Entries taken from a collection
────

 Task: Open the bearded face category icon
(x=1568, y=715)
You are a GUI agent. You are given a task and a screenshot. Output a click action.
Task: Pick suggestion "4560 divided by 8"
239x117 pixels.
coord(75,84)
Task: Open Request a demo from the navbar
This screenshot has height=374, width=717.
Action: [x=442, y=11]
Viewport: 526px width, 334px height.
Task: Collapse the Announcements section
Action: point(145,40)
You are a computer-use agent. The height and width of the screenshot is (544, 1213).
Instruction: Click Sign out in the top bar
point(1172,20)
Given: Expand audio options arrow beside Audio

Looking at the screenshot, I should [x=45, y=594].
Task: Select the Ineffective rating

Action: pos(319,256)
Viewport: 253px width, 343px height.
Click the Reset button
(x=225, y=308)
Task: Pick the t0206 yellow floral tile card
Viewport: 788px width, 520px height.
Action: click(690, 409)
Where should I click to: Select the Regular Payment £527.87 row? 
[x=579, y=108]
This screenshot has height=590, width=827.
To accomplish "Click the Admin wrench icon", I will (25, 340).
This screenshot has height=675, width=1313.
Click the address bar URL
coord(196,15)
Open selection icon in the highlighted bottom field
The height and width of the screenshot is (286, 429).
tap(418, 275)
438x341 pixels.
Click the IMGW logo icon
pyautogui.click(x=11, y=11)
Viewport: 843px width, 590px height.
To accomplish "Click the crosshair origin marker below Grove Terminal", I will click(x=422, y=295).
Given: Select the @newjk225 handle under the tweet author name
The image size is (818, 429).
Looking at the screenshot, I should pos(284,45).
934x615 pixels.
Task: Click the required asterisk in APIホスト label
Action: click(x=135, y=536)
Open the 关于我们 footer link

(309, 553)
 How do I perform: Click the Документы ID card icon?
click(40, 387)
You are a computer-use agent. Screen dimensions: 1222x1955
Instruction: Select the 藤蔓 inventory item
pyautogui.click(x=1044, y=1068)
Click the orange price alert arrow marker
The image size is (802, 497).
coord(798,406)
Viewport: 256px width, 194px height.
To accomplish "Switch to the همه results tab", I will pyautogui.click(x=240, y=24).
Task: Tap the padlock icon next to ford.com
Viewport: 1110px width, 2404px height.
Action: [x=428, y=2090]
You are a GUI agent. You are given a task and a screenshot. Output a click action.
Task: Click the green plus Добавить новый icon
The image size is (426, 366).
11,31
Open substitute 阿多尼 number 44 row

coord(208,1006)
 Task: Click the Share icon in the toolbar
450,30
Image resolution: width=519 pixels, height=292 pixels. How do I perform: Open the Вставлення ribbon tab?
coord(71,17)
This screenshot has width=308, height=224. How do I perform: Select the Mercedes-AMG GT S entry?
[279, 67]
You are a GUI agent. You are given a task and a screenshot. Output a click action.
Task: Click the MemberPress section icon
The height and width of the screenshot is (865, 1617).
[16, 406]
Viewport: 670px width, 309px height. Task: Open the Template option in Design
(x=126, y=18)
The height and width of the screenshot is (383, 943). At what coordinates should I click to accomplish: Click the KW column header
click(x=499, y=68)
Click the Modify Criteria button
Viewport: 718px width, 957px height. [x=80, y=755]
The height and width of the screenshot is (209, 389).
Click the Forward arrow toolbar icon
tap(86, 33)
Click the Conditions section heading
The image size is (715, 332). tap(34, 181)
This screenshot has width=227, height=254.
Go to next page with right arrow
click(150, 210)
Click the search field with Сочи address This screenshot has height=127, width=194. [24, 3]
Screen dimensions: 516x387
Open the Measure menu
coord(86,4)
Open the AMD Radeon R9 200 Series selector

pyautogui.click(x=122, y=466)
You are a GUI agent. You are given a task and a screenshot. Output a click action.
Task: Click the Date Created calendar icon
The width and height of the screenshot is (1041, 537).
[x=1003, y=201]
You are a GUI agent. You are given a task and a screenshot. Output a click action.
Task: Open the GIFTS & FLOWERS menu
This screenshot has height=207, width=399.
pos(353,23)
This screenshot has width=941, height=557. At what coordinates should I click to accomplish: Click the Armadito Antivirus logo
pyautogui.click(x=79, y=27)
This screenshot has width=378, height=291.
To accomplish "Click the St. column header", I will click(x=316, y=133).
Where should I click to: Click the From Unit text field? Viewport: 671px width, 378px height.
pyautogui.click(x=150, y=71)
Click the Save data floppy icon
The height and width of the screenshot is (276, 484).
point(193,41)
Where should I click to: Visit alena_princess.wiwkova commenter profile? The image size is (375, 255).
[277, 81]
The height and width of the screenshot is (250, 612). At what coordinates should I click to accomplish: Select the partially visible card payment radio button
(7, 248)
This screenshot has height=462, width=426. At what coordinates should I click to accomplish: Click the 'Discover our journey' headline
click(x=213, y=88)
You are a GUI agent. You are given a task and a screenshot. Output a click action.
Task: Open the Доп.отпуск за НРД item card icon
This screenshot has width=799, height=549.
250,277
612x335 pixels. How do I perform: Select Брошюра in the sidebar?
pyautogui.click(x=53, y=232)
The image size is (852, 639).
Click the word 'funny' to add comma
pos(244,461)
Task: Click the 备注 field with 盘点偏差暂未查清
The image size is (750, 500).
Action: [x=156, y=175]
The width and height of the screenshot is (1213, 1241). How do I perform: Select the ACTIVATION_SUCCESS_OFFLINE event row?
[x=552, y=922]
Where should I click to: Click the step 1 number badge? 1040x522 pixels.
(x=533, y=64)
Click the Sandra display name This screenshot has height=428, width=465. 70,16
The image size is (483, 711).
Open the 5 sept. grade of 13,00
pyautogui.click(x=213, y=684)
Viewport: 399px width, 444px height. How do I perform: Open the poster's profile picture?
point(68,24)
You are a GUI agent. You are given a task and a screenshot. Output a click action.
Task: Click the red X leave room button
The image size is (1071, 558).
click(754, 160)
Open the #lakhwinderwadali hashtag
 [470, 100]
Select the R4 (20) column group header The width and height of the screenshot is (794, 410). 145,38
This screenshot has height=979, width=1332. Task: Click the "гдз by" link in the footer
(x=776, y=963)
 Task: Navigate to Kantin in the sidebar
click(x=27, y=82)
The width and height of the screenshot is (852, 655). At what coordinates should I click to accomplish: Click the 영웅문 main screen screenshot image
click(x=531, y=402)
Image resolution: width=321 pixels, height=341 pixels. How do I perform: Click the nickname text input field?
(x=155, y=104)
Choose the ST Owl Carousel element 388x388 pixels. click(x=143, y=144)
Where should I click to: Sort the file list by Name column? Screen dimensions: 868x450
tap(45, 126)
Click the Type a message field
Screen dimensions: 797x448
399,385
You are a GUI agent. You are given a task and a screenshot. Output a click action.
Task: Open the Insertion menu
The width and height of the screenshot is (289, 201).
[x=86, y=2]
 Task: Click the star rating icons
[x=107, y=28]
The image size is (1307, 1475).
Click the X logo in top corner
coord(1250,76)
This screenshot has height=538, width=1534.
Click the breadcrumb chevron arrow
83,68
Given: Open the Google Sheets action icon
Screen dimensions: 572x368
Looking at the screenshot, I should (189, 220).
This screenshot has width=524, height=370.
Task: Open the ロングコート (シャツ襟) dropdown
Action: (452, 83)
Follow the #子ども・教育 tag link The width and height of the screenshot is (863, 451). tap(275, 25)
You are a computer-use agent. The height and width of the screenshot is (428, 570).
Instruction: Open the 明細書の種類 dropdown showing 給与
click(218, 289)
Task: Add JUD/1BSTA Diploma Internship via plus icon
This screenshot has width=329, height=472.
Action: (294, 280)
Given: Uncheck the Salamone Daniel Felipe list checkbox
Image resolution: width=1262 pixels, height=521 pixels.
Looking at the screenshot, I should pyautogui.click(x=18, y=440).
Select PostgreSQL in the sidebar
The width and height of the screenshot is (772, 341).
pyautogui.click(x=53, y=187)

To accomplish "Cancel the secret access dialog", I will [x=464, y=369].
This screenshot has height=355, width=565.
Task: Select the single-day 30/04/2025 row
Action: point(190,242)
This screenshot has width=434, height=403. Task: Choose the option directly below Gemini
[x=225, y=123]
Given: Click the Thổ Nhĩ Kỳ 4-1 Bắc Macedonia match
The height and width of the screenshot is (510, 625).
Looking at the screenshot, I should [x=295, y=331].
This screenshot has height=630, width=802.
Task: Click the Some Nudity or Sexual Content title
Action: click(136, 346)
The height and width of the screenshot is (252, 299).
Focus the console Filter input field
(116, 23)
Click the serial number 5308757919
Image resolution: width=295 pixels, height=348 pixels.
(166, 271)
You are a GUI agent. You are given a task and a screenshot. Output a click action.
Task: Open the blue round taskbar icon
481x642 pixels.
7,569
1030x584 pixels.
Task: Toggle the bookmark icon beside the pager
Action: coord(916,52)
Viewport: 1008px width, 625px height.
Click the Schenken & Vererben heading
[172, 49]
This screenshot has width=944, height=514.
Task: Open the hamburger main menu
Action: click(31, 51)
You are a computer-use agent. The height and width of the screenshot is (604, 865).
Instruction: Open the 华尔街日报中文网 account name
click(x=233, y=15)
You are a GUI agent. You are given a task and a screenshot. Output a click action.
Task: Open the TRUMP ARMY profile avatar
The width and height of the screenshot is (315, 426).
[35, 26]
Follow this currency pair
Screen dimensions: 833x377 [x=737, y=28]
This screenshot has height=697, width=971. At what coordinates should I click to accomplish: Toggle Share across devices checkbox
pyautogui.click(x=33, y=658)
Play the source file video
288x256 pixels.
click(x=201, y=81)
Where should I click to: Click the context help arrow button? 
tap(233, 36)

────

WHAT THE EXERCISE ASKS: The answer must be a single number: the count of lines in the data that contain the word "plus".

ANSWER FOR THE TASK: 2